Start of TASK INPUTS

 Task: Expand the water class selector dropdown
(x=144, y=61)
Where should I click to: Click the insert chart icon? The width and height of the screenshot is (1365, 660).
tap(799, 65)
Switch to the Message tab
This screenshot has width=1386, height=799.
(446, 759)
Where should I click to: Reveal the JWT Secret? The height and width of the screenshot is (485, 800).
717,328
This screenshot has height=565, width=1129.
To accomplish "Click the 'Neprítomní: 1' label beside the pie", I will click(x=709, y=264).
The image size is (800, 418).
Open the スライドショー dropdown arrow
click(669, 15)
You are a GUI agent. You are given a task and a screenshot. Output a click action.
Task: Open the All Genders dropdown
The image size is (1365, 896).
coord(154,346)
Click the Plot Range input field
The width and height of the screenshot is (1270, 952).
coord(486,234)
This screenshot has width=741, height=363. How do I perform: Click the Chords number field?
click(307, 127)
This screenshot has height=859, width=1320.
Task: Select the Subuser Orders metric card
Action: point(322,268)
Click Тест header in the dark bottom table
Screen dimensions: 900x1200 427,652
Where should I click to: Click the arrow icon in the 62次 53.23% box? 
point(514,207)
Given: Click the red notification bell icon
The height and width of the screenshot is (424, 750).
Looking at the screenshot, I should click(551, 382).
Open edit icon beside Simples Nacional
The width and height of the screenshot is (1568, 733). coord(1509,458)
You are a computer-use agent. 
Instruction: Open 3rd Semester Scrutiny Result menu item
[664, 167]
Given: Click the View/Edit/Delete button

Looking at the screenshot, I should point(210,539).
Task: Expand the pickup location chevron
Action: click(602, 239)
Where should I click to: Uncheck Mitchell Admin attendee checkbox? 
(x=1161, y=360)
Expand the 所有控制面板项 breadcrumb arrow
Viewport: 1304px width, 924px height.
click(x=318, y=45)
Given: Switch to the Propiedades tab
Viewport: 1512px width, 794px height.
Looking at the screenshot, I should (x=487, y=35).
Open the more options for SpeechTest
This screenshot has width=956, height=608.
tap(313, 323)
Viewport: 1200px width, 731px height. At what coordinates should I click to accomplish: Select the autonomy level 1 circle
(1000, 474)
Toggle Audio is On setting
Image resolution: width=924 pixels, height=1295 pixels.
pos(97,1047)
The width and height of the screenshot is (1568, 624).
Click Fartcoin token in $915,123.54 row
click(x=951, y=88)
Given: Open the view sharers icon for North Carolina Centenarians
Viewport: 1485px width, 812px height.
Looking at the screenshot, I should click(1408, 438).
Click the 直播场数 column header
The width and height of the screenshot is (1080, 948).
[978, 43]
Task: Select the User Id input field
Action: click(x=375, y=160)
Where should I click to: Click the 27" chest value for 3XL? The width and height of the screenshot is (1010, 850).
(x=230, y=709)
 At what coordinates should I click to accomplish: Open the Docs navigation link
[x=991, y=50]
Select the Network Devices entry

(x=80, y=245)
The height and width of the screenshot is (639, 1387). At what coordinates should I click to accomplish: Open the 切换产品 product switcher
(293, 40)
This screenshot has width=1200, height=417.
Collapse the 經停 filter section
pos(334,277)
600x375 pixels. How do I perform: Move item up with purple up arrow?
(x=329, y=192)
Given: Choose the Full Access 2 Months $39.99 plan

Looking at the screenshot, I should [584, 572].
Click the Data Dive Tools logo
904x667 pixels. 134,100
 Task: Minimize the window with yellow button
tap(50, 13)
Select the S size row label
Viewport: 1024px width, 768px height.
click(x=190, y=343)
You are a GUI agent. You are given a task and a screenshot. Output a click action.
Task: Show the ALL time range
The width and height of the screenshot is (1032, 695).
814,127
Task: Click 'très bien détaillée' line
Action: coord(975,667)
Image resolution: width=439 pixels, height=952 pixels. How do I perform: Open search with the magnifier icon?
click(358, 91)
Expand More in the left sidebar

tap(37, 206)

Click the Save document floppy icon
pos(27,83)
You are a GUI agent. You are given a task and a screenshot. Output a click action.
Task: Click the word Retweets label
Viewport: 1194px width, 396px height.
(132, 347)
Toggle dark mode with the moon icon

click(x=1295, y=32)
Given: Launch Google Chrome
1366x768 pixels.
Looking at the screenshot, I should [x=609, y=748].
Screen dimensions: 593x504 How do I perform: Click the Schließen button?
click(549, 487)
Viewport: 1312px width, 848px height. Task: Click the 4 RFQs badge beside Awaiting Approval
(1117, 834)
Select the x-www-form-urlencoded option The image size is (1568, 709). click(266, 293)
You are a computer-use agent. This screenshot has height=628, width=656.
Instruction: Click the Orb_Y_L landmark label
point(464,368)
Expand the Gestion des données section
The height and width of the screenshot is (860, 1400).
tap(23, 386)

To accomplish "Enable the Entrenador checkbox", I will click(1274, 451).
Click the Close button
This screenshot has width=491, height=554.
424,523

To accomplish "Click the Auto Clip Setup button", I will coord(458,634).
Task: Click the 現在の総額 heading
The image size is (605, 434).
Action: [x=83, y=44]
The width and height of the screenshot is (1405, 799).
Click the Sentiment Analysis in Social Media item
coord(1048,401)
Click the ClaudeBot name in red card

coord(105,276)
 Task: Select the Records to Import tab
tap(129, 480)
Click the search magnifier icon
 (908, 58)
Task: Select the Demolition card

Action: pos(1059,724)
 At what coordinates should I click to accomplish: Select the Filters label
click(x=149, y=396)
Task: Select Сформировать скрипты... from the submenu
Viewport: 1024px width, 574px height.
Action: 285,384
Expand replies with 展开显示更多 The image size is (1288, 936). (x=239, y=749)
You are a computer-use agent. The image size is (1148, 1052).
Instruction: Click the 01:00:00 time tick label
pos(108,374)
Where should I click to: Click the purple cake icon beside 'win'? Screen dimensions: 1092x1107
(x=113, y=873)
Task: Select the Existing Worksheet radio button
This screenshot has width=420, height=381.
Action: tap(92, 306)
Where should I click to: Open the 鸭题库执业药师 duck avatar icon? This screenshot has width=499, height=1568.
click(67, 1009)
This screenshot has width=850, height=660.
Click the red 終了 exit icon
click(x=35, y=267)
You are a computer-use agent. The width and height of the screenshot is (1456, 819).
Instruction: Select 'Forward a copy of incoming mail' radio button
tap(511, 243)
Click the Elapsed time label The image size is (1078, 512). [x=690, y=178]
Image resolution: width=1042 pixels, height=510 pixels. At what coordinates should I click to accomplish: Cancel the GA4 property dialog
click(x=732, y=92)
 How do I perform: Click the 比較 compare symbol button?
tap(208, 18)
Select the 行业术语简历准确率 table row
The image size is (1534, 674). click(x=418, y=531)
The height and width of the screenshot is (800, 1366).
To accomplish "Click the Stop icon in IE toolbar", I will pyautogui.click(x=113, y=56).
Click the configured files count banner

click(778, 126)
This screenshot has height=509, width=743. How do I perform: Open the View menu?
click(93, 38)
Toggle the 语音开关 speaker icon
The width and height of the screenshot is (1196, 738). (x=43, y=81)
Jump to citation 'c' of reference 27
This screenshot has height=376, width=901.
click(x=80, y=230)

End of TASK INPUTS

EXERCISE TASK: Copy each line above word for word, from the first to the last, without changing anything.

EXERCISE RESPONSE:
 Task: Expand the water class selector dropdown
(x=144, y=61)
Where should I click to: Click the insert chart icon? The width and height of the screenshot is (1365, 660).
tap(799, 65)
Switch to the Message tab
This screenshot has width=1386, height=799.
(446, 759)
Where should I click to: Reveal the JWT Secret? The height and width of the screenshot is (485, 800).
717,328
This screenshot has height=565, width=1129.
To accomplish "Click the 'Neprítomní: 1' label beside the pie", I will click(x=709, y=264).
The image size is (800, 418).
Open the スライドショー dropdown arrow
click(669, 15)
You are a GUI agent. You are given a task and a screenshot. Output a click action.
Task: Open the All Genders dropdown
The image size is (1365, 896).
coord(154,346)
Click the Plot Range input field
The width and height of the screenshot is (1270, 952).
coord(486,234)
This screenshot has width=741, height=363. How do I perform: Click the Chords number field?
click(307, 127)
This screenshot has height=859, width=1320.
Task: Select the Subuser Orders metric card
Action: point(322,268)
Click Тест header in the dark bottom table
Screen dimensions: 900x1200 427,652
Where should I click to: Click the arrow icon in the 62次 53.23% box? 
point(514,207)
Given: Click the red notification bell icon
The height and width of the screenshot is (424, 750).
Looking at the screenshot, I should click(551, 382).
Open edit icon beside Simples Nacional
The width and height of the screenshot is (1568, 733). coord(1509,458)
You are a computer-use agent. 
Instruction: Open 3rd Semester Scrutiny Result menu item
[664, 167]
Given: Click the View/Edit/Delete button

Looking at the screenshot, I should point(210,539).
Task: Expand the pickup location chevron
Action: click(602, 239)
Where should I click to: Uncheck Mitchell Admin attendee checkbox? 
(x=1161, y=360)
Expand the 所有控制面板项 breadcrumb arrow
Viewport: 1304px width, 924px height.
click(x=318, y=45)
Given: Switch to the Propiedades tab
Viewport: 1512px width, 794px height.
Looking at the screenshot, I should (x=487, y=35).
Open the more options for SpeechTest
This screenshot has width=956, height=608.
tap(313, 323)
Viewport: 1200px width, 731px height. At what coordinates should I click to accomplish: Select the autonomy level 1 circle
(1000, 474)
Toggle Audio is On setting
Image resolution: width=924 pixels, height=1295 pixels.
pos(97,1047)
The width and height of the screenshot is (1568, 624).
Click Fartcoin token in $915,123.54 row
click(x=951, y=88)
Given: Open the view sharers icon for North Carolina Centenarians
Viewport: 1485px width, 812px height.
Looking at the screenshot, I should click(1408, 438).
Click the 直播场数 column header
The width and height of the screenshot is (1080, 948).
[978, 43]
Task: Select the User Id input field
Action: click(x=375, y=160)
Where should I click to: Click the 27" chest value for 3XL? The width and height of the screenshot is (1010, 850).
(x=230, y=709)
 At what coordinates should I click to accomplish: Open the Docs navigation link
[x=991, y=50]
Select the Network Devices entry

(x=80, y=245)
The height and width of the screenshot is (639, 1387). At what coordinates should I click to accomplish: Open the 切换产品 product switcher
(293, 40)
This screenshot has width=1200, height=417.
Collapse the 經停 filter section
pos(334,277)
600x375 pixels. How do I perform: Move item up with purple up arrow?
(x=329, y=192)
Given: Choose the Full Access 2 Months $39.99 plan

Looking at the screenshot, I should [584, 572].
Click the Data Dive Tools logo
904x667 pixels. 134,100
 Task: Minimize the window with yellow button
tap(50, 13)
Select the S size row label
Viewport: 1024px width, 768px height.
click(x=190, y=343)
You are a GUI agent. You are given a task and a screenshot. Output a click action.
Task: Show the ALL time range
The width and height of the screenshot is (1032, 695).
814,127
Task: Click 'très bien détaillée' line
Action: coord(975,667)
Image resolution: width=439 pixels, height=952 pixels. How do I perform: Open search with the magnifier icon?
click(358, 91)
Expand More in the left sidebar

tap(37, 206)

Click the Save document floppy icon
pos(27,83)
You are a GUI agent. You are given a task and a screenshot. Output a click action.
Task: Click the word Retweets label
Viewport: 1194px width, 396px height.
(132, 347)
Toggle dark mode with the moon icon

click(x=1295, y=32)
Given: Launch Google Chrome
1366x768 pixels.
Looking at the screenshot, I should [x=609, y=748].
Screen dimensions: 593x504 How do I perform: Click the Schließen button?
click(549, 487)
Viewport: 1312px width, 848px height. Task: Click the 4 RFQs badge beside Awaiting Approval
(1117, 834)
Select the x-www-form-urlencoded option The image size is (1568, 709). click(266, 293)
You are a computer-use agent. This screenshot has height=628, width=656.
Instruction: Click the Orb_Y_L landmark label
point(464,368)
Expand the Gestion des données section
The height and width of the screenshot is (860, 1400).
tap(23, 386)

To accomplish "Enable the Entrenador checkbox", I will click(1274, 451).
Click the Close button
This screenshot has width=491, height=554.
424,523

To accomplish "Click the Auto Clip Setup button", I will coord(458,634).
Task: Click the 現在の総額 heading
The image size is (605, 434).
Action: [x=83, y=44]
The width and height of the screenshot is (1405, 799).
Click the Sentiment Analysis in Social Media item
coord(1048,401)
Click the ClaudeBot name in red card

coord(105,276)
 Task: Select the Records to Import tab
tap(129, 480)
Click the search magnifier icon
 (908, 58)
Task: Select the Demolition card

Action: pos(1059,724)
 At what coordinates should I click to accomplish: Select the Filters label
click(x=149, y=396)
Task: Select Сформировать скрипты... from the submenu
Viewport: 1024px width, 574px height.
Action: 285,384
Expand replies with 展开显示更多 The image size is (1288, 936). (x=239, y=749)
You are a computer-use agent. The image size is (1148, 1052).
Instruction: Click the 01:00:00 time tick label
pos(108,374)
Where should I click to: Click the purple cake icon beside 'win'? Screen dimensions: 1092x1107
(x=113, y=873)
Task: Select the Existing Worksheet radio button
This screenshot has width=420, height=381.
Action: tap(92, 306)
Where should I click to: Open the 鸭题库执业药师 duck avatar icon? This screenshot has width=499, height=1568.
click(67, 1009)
This screenshot has width=850, height=660.
Click the red 終了 exit icon
click(x=35, y=267)
You are a computer-use agent. The width and height of the screenshot is (1456, 819).
Instruction: Select 'Forward a copy of incoming mail' radio button
tap(511, 243)
Click the Elapsed time label The image size is (1078, 512). [x=690, y=178]
Image resolution: width=1042 pixels, height=510 pixels. At what coordinates should I click to accomplish: Cancel the GA4 property dialog
click(x=732, y=92)
 How do I perform: Click the 比較 compare symbol button?
tap(208, 18)
Select the 行业术语简历准确率 table row
The image size is (1534, 674). click(x=418, y=531)
The height and width of the screenshot is (800, 1366).
To accomplish "Click the Stop icon in IE toolbar", I will pyautogui.click(x=113, y=56).
Click the configured files count banner

click(778, 126)
This screenshot has height=509, width=743. How do I perform: Open the View menu?
click(93, 38)
Toggle the 语音开关 speaker icon
The width and height of the screenshot is (1196, 738). (x=43, y=81)
Jump to citation 'c' of reference 27
This screenshot has height=376, width=901.
click(x=80, y=230)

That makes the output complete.